The coil was tested by imaging of the phantom by scanning in the MR-system using the pulse sequence gradient echo (FLASH) TR/TE = 2000/2.4 ms with an isotropic voxel 0.7 × 0.7 × 0.7 mm3, the FOV was 44.8 × 44.8 mm, the number of averages was 1 and the flip angle was 90°. This flip angle was adjusted by Bruker reference power adjustment at the beginning of the scan in a horizontal slice located on the surface of the imaged sample.

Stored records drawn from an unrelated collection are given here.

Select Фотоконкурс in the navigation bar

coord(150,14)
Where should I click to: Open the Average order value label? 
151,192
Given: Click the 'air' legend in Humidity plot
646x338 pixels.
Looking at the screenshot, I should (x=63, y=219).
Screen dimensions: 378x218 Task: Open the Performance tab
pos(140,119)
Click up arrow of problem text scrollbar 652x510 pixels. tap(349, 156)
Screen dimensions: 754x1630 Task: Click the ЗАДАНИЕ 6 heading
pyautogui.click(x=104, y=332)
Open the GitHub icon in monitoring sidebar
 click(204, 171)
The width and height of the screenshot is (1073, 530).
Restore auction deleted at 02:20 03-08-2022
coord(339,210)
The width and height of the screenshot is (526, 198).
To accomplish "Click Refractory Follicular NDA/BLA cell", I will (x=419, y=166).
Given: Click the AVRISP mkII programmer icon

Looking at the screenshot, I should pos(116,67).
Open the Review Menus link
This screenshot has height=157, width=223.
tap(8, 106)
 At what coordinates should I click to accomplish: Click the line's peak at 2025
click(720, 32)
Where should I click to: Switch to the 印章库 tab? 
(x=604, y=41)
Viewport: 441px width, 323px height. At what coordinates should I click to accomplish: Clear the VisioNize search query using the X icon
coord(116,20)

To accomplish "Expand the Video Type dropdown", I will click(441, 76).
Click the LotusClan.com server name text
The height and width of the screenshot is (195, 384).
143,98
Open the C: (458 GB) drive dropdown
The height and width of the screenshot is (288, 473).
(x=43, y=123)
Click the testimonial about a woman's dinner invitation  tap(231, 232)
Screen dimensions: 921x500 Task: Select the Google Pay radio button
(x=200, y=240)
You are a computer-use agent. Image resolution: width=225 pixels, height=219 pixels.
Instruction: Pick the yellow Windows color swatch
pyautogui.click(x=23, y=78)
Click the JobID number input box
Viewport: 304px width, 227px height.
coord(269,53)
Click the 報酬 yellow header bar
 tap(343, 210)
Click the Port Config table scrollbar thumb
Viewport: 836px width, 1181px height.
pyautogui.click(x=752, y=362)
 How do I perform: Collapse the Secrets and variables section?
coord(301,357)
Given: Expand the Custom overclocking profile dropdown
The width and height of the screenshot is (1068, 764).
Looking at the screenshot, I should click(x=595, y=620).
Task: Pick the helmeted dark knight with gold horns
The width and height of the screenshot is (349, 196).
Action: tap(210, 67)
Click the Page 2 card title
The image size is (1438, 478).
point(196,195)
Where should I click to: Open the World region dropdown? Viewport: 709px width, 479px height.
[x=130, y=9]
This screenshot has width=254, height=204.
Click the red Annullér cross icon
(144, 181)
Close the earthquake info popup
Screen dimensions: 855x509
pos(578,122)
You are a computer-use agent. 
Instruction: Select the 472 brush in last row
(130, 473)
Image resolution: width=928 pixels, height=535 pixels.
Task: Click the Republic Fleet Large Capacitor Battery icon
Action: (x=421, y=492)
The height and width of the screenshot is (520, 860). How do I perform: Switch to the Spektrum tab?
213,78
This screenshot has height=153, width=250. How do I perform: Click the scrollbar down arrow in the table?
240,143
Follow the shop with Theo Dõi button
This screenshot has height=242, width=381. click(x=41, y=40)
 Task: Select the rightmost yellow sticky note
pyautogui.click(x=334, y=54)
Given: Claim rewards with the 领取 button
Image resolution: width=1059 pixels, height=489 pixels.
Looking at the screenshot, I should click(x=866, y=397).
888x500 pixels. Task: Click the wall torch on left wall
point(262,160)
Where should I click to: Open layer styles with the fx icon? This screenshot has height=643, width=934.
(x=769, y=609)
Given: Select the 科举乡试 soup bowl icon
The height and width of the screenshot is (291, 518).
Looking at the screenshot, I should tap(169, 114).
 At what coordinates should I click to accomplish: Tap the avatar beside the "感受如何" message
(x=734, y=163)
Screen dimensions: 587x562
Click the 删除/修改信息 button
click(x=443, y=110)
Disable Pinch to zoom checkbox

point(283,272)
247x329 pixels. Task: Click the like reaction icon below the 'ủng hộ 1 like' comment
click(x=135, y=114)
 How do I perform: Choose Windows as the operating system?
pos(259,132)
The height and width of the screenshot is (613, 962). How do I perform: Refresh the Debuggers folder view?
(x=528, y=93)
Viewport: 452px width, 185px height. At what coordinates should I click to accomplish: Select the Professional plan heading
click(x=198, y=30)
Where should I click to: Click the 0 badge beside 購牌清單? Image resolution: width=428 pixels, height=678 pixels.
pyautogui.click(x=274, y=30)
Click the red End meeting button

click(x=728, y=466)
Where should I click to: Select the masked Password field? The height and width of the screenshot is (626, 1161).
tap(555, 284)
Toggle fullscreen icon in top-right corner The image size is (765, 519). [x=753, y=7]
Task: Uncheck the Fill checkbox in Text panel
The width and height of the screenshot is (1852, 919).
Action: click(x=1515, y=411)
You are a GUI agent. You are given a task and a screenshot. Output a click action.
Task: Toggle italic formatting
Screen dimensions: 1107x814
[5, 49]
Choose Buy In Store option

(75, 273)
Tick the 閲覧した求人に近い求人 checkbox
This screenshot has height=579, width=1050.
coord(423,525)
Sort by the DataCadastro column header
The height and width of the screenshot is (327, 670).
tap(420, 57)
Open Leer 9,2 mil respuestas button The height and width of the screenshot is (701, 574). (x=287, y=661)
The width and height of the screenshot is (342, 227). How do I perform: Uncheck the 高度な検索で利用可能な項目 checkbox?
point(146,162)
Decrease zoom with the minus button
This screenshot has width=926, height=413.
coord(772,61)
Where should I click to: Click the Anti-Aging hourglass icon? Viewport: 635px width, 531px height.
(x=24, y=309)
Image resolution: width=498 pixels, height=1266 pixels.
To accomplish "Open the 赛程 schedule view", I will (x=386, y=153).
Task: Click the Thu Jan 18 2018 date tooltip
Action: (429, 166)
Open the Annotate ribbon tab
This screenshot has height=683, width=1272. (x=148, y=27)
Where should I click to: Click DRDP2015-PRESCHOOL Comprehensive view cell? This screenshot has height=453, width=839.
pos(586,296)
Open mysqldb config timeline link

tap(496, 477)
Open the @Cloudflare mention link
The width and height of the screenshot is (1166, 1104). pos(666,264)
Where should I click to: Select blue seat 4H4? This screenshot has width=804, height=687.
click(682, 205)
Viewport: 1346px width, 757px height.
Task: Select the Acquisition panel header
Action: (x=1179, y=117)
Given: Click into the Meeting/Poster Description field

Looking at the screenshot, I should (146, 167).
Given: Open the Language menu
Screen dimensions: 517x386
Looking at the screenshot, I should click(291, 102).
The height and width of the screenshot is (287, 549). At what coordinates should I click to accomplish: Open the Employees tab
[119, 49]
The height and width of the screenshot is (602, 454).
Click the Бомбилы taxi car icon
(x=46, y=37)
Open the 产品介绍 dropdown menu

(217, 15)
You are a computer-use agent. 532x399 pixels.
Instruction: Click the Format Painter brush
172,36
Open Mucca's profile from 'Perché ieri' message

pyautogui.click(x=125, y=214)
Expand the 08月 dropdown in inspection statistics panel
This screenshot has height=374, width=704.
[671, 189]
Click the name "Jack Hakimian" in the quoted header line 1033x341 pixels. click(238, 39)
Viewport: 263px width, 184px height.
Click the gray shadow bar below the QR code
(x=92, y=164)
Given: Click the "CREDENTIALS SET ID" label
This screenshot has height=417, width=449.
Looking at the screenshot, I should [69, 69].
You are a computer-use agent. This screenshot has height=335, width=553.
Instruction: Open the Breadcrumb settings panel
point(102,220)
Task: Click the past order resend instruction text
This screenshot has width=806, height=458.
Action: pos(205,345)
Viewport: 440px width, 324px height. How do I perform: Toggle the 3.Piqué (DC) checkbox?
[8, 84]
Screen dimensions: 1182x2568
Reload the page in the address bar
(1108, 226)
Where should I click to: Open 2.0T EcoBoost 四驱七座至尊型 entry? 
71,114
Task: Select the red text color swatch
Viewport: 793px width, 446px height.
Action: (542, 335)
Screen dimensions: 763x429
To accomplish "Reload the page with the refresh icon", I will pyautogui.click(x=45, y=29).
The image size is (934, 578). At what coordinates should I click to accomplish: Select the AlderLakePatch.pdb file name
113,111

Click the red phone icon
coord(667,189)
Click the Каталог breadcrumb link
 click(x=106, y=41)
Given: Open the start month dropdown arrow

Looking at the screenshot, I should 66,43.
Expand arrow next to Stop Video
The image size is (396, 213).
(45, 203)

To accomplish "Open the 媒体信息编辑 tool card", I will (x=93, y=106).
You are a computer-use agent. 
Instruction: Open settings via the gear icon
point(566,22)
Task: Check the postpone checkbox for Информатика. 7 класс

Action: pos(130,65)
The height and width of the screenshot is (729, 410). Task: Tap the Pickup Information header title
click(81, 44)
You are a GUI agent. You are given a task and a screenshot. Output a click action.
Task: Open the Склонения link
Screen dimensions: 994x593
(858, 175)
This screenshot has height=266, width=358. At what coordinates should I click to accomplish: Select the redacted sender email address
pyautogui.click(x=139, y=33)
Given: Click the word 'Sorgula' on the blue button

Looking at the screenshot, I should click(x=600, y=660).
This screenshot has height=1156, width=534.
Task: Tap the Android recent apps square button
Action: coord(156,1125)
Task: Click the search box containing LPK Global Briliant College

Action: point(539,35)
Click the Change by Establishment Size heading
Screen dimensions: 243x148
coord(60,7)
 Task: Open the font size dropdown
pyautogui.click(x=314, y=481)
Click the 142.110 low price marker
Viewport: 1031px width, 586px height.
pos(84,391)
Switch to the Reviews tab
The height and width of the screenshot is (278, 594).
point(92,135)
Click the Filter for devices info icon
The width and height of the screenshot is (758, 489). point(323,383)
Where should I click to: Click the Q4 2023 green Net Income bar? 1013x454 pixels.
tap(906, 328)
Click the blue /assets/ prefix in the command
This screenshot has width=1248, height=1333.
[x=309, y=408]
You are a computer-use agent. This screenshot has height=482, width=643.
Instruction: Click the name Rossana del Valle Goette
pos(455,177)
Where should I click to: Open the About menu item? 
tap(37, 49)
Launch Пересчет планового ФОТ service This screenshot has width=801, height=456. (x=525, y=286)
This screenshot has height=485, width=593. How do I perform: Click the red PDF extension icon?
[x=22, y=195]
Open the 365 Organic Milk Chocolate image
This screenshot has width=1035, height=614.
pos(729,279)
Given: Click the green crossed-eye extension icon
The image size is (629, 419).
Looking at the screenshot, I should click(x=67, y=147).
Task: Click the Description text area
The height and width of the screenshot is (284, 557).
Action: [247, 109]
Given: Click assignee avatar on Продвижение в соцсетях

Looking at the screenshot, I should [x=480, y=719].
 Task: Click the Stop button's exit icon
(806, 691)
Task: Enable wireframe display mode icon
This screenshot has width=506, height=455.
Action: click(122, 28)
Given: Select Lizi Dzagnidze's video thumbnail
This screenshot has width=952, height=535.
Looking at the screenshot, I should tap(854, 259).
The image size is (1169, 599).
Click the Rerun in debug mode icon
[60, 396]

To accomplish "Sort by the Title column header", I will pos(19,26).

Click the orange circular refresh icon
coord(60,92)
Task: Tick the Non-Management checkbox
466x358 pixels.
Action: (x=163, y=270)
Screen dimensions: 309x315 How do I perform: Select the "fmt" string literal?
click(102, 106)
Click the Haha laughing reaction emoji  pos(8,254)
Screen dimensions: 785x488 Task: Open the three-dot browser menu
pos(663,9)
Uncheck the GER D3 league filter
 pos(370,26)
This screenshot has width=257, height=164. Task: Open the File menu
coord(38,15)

In-vivo mouse acquisition was performed in accordance with European Union and French laws on animal experimentation (project authorization number: 12–058, site authorization number: B-91-272-01). The project authorization was delivered by the Ministry of Higher Education, Research and Innovation in France based on recommendations by the local ethical committee CETEA–CEA DSV IdF number 44. A mouse was placed under anesthesia (isoflurane 1-2%) in front of the center of the feeding loop. A 1 ml syringe filled with a mixture of 60% 2-2-trifluoroethanol and 40% water was attached to the back of the mouse as shown in Fig. 8(a). By scanning the syringe at the fluorine frequency, we aimed to demonstrate that the coil was capable of receiving the corresponding signal in the same configuration as was used for body imaging at the hydrogen frequency without injection of the fluorine-containing liquid. The mouse was positioned under the RF-coil’s resonators in front of the loop coil. Two sets of images were acquired sequentially at Larmor frequencies of 282.6 MHz for 1H and 300.1 MHz for 19F without the need for any intervention on the coil in between acquisitions. Fourteen transverse slices were acquired using a gradient echo sequence (FLASH) TR/TE = 2000/2 ms with a voxel size 0.5 × 0.5 mm2 and the slice thickness of 2 mm, the FOV was 32 × 32 mm, the number of averages was 1 and the flip angle was 90° (Fig. 9). In addition to transverse images, a coronal image at a higher resolution was also acquired by a gradient echo sequence (FLASH) TR/TE = 2000/4.6 ms with the spatial resolution of 0.25 × 0.25 mm2 and the slice thickness of 0.5 mm, the FOV was 80 × 32 mm, the number of averages was 1 and the flip angle was 90° (see the obtained whole-body image in Fig. 8(b)).

Conclusion

In this work, a new design for a dual-nuclei preclinical RF-coil was proposed and characterized. The operational principle of the coil is based on resonant excitation of eigenmodes in a pair of multi-mode wire metamaterial-inspired resonators. It was numerically and experimentally shown that by proper selection of the excited eigenmodes, one can control the penetration depth into a subject, i.e. to efficiently excite the whole body or just a particular surface of a small animal. The resonant frequencies of the selected modes can be tuned by geometrical properties of the resonators of the coil, while impedance matching is determined by mutual positions of the resonators and the feeding annular loop. Proof-of-concept MRI tests on a phantom and in-vivo were performed showing imaging capability of the proposed coil at two Larmor frequencies of 1H and 19F at 7 Tesla. The proposed coil design is also compatible with multi-nuclei MRI applications using other nuclei (e.g. 23Na31,P etc.) since both the short and the long-wire resonators can be tuned to various Larmor frequencies by adjusting their length and the parameters of patches (providing the distributed load capacity for the short-wire resonator). Crucially, the proposed self-resonant design is cheap as it contains no variable non-magnetic capacitors for tuning and matching and can be constructed of just a few PCB parts which are movable against each other.